Campy beat Microsh!t to 11 sp and did it better.

You break a SRAM shifter, you have a new one in 4 days. 

Microsh!t is a low overhead business, just like Bikes Direct. They both produce crappy products. It's an apt comparison.


----------



## motobecane69 (Apr 8, 2011)

robdamanii said:


> Or it could be "we're so desperate to get people to ride our gear we'll essentially give it away."
> 
> That sounds more appropriate to me.
> 
> Actually, what really sounds appropriate to me is adding a forum entitled "Cheap Bastard's Bikes and Parts" It would probably be the most popular forum here, especially since nobody gives a damn about quality and only buys on price these days.


You just don't understand business.

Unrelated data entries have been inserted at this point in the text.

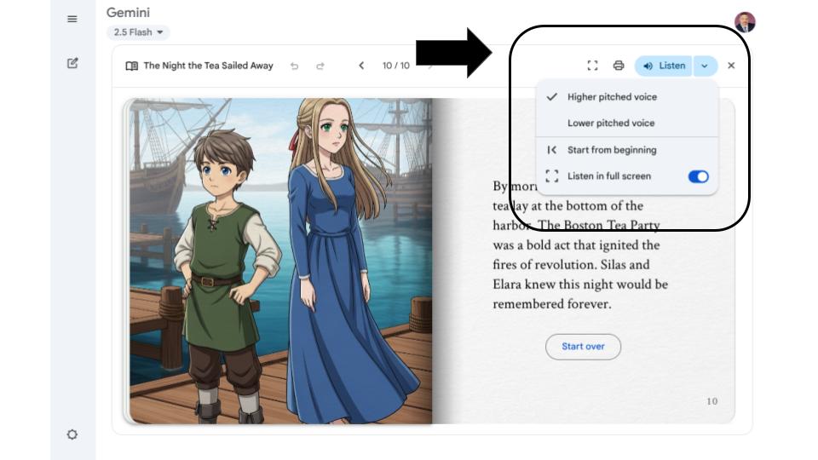Open the user profile avatar
Screen dimensions: 818x460
[x=745, y=22]
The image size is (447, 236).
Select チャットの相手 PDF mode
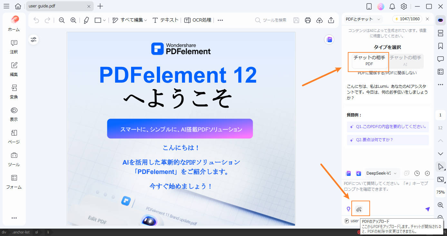(369, 60)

Have you seen microshift ads ? I see plenty of shimano and sram ads in magazines. Microshift makes a solid product and doesn't do a ton of marketing so they don't have to charge as much. Low overhead business, just like bikes direct. Just because its inexpensive doesn't mean its cheap crap. I will say this, if your microshift gear breaks, have fun trying to get warranty coverage, but at least its cheap enough that buying another one won't set you back too far. There is a reason shimano sued them, they know they are a legit threat to their lower level business. BTW, microshift will beat shimano to the punch with 11 spd drivetrain too.


----------



## Local Hero (Jul 8, 2010)

robdamanii said:


> ...just like Bikes Direct. They both produce crappy products. It's an apt comparison.


Do you feel this way about all Bikes Direct products? Because I've won omniums on my BD Team Track. 










Yes, I upgraded the wheels and replaced the grips and saddle. But I haven't even considered upgrading away from my "crappy" bike. 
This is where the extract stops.